分配正义维度——AI加剧还是缓解司法不平等
Aziz Z. Huq(2026)在《Computer Law & Security Review》中提出,评估裁判AI需要超越关注个体权利的传统框架,引入分配正义视角——法院作为社会的”基本结构”(John Rawls意义上的),其技术变革会对整个社会的不平等格局产生影响[18]。这一视角揭示了若干被忽视的问题:AI降低诉讼交易成本不仅帮助弱势群体,也帮助了房东、收债公司等”老练的诉讼参与者”大规模提起维权诉讼;富裕的诉讼方使用企业级安全AI工具,而低收入当事人和个体律师依赖免费的、容易产生”幻觉”的开源工具——这种”AI鸿沟”正在制造新的诉讼不平等[19]。UNDP在2025年的报告中警告,亚太地区67%的国家在负责任AI治理方面得分低于25/100,AI可能加剧而非缓解”正义鸿沟”[4]。
主要学说/流派
围绕AI辅助裁判的争议,形成了四种主要的学术立场:
保守主义立场:以雷磊、孙海波等中国法理学者为代表,强调法律的规范性本质决定了它不可能被完全数字化。AI只能作为纯粹的工具存在,不能参与任何具有规范判断性质的活动。这一立场在法理层面上的论证最为彻底,但在面对”案多人少”的现实压力时缺乏替代方案[8][9]。
技术渐进主义立场:以彭中礼等学者为代表,承认AI存在风险和局限,但认为通过制度化的技术治理——价值对齐、算法审计、透明度要求——可以逐步扩大AI在司法中的合法应用范围。这一立场与《欧盟人工智能法案》的风险分级监管思路最为接近[14]。
程序再造主义立场:以韩振文、程龙等学者为代表,不将焦点放在”能不能用”上,而是放在”如何用才不侵犯程序权利”上。核心主张是通过”技术性正当程序”和”证据化改造”等制度创新,将AI辅助裁判纳入现有法律程序的约束框架内[11][12]。
分配正义批判立场:以Huq、Markovic等学者为代表,从社会不平等的角度审视AI辅助裁判,认为技术效率与分配公平之间的张力被严重低估,制度设计必须以”最弱势者是否受益”为核心检验标准[18][19]。
现状与争议
当前发展态势
截至2026年,中国智慧法院建设已覆盖全国各级法院,其中深圳AI辅助审判系统是最前沿的标志性实践[3]。在国际层面,欧盟法院C-245/25案的裁决将具有里程碑意义——它将首次由最高司法机构对AI辅助司法工具的可采性和透明度义务作出权威界定[7]。UNESCO的全球指南和中国最高人民法院《意见》的修订窗口都表明,2025-2027年将是司法AI治理框架加速形成的时期[4][2]。
未决争议
三个核心争议悬而未决:
第一,“辅助”的边界。最高人民法院《意见》规定AI”不得代替法官裁判”,但何为”代替”缺乏操作性定义。涉及裁判理由自动生成、裁判结论智能推荐等核心判断环节,即使技术上可行,是否可以”越界”?多位学者呼吁建立AI介入审判的”负面清单”[2][3]。

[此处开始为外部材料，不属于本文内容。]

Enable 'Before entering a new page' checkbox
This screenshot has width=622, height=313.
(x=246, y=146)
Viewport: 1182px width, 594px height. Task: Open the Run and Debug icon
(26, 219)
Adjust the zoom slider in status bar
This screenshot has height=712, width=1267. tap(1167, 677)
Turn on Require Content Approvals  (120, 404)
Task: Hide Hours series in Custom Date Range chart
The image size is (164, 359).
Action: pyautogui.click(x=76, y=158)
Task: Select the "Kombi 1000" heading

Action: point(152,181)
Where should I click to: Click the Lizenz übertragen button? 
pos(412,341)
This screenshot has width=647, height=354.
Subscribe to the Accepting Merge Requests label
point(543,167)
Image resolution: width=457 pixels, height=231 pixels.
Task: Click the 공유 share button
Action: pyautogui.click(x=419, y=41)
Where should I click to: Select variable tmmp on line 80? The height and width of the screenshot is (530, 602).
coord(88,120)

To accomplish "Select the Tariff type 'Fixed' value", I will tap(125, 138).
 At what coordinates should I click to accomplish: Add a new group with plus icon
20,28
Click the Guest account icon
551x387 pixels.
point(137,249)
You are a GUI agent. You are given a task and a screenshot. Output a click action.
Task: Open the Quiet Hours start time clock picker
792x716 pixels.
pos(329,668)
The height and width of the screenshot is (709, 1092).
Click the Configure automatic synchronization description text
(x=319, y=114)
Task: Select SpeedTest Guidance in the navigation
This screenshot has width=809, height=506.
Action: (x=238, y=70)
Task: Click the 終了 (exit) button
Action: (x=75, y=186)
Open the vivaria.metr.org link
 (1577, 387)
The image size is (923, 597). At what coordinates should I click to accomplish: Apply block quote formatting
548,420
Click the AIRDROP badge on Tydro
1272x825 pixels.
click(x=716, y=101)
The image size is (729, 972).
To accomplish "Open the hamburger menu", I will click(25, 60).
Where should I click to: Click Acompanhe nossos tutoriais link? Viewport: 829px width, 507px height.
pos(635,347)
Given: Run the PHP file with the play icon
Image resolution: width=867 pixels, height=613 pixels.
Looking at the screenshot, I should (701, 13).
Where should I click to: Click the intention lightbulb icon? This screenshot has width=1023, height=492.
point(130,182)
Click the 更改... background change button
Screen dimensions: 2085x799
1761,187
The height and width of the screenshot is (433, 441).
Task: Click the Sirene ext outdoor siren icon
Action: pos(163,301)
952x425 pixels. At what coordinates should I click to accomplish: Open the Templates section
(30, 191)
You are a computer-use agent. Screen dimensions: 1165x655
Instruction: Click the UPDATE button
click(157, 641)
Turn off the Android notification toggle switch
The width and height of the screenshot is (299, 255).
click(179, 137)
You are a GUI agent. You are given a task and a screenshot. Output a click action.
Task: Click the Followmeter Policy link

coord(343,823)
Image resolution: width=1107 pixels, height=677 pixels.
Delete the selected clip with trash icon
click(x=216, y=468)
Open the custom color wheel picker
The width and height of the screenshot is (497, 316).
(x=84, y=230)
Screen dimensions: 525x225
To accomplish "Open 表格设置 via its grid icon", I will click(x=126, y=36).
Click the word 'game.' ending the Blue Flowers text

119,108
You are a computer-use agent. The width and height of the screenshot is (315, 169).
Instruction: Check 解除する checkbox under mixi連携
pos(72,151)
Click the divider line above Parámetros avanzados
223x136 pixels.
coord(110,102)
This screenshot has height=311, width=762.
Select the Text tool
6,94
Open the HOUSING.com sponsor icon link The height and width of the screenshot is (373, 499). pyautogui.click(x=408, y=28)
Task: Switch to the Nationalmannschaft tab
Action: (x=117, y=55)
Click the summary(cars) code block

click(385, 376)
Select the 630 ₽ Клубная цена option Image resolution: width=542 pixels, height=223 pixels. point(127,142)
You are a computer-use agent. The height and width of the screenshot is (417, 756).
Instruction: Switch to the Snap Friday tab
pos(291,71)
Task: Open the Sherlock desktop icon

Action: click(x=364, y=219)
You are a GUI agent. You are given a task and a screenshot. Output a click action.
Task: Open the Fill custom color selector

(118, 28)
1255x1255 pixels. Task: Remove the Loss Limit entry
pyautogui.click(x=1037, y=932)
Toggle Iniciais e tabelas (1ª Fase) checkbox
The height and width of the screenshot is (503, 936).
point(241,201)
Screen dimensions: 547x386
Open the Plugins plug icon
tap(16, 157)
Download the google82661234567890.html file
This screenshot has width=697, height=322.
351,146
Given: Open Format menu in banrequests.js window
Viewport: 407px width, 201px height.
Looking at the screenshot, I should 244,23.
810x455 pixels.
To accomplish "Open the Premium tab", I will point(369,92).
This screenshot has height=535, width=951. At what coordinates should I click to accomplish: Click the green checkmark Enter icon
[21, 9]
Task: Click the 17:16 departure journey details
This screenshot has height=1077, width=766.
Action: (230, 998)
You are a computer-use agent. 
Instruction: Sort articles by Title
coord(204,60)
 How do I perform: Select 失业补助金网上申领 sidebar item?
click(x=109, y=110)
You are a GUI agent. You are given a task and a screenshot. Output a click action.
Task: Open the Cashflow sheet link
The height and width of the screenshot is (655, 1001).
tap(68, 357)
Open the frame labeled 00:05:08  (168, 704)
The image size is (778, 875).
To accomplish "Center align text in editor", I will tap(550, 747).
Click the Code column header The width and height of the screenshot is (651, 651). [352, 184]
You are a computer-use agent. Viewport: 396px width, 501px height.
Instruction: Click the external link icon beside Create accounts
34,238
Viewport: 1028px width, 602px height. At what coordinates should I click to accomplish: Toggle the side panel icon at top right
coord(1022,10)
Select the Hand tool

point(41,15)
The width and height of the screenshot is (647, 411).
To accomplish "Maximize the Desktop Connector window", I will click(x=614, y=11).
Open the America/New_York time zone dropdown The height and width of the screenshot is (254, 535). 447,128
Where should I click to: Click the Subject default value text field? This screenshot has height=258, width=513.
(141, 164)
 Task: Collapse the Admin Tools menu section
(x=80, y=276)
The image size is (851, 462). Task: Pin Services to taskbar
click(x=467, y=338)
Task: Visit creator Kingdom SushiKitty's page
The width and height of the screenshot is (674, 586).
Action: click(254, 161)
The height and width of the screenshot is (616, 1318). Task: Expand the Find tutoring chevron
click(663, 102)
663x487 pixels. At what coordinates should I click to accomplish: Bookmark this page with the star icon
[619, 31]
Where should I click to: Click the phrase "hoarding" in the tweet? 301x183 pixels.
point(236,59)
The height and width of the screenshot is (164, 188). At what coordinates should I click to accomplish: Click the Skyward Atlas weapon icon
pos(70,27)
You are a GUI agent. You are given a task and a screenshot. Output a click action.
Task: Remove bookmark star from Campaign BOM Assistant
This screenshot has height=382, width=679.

第二,责任归属的制度设计。当AI辅助产生错案时,如何在法官、算法研发者、系统运营者之间分配责任?《意见》规定”司法责任最终由裁判者承担”,但算法黑箱使法官是否尽到审查义务变得模糊,“审判者—运营者—研发者”的完整追责链条尚待建立[2]。
第三,分配效应的评估框架。AI辅助裁判对社会不平等的影响尚无系统的实证研究。现有的效率数据(如结案时间缩短25.6%)无法回答”谁在受益”这一核心问题[3][18]。
前沿方向
可解释AI(XAI)技术在司法场景的适配:如何在不牺牲算法性能的前提下实现法律推理的可追溯性
”算法解释权”的法理建构:确立当事人在AI辅助裁判中的新型程序权利
司法AI的风险分级准入制度:借鉴欧盟《AI法案》思路,建立适合中国司法实际的分级监管体系
AI辅助裁判的分配效应实证研究:通过大规模数据分析评估AI技术对不同群体的差异化影响
参考文献
[1] 雷磊. 数字司法的理论反思:意义、问题与监管[J]. 交大法学, 2024. (爱思想网)
[2] 最高人民法院. 关于规范和加强人工智能司法应用的意见[EB/OL]. (2022-12-09). 法发〔2022〕33号. (中国法院网:)
[3] 深圳市社会科学院. 深圳蓝皮书:深圳法治发展报告(2025)[M]. 北京: 社会科学文献出版社, 2025. (深圳政府在线:)
[4] UNESCO. Guidelines for the Use of AI Systems in Courts and Tribunals[EB/OL]. (2025-12). (UNDP官网报道:)
[5] Angwin J, Larson J, Mattu S, et al. Machine Bias[EB/OL]. ProPublica, 2016-05-23. (COMPAS算法偏见调查报告)
[6] European Union. Regulation (EU) 2024/1689 (Artificial Intelligence Act)[EB/OL]. (2024-06-13). (欧盟官方公报)
[7] Court of Justice of the European Union. Case C-245/25: Request for a Preliminary Ruling on AI-Assisted Expert Reports[EB/OL]. (2025-04-01). (CJEU官网)
[8] 雷磊. 完美的效率还是负责任的正义?——大语言模型时代数字司法的价值反思[J]. 爱思想网, 2025.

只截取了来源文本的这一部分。